Built over 9 levels, the station will be able to accommodate 250,000 passengers a day – comparable to Châtelet–Les Halles. Its platforms are located 27m below ground. The six tracks of Lines 14, 15, 16 and 17 will be on the same level, with a cross-platform interchange between lines 14 and 15, and between Line 15 and the shared track of lines 16/17. The station has 56 escalators and 17 elevators.

The station was designed by Japanese architect Kengo Kuma, who was selected following an international architectural competition. Over 100 sculptures of "prehistoric Venus" by French artist Prune Nourry will be installed in the station atrium by 2026.
Murals by Spanish illustrator Sergio García Sánchez (with colouring by Lola Moral) are installed on the Line 14 platforms and murals by French artist Genevieve Gauckler will be installed on the platforms of lines 16 and 17.

The initial proposal for an artwork designed by Belgian singer, songwriter and rapper Stromae was abandoned after he withdrew for health reasons.

== History ==

=== Construction ===
The construction of the shared trunk of lines 16 and 17, which includes this station, was declared to be of public utility on 28 December 2015. Construction of the station began in March 2017 with preparatory work.
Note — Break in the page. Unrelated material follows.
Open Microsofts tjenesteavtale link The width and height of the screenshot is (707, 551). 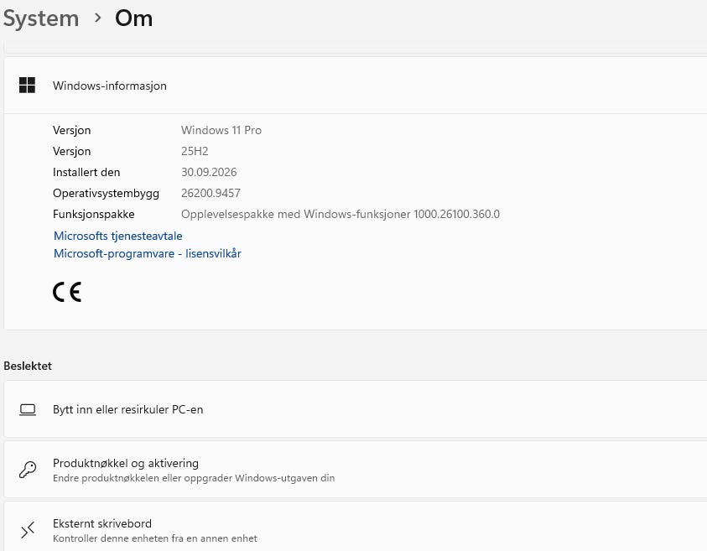click(118, 236)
Civil engineering began in April 2018 with the construction of the underground walls of the station. The €100 million contract for the station building itself was awarded to Besix in 2020. During construction, two workers died in separate incidents in 2020 and 2022.

The official name of the station was confirmed as Saint-Denis Pleyel following a public consultation in 2022. Other names considered included Carrefour Pleyel (after the nearby Line 13 station) and Ignace Pleyel (after composer and piano builder Ignace Pleyel). The station name was later written as Saint-Denis–Pleyel.

=== Opening ===
The station was opened on 24 June 2024 by French President Emmanuel Macron. The station opened in time for the Olympic Games and Paralympic Games. The station is operated by Keolis, which will also operate lines 16 and 17. During the Olympic and Paralympic Games, over 40,000 passengers were expected to use the station at peak times.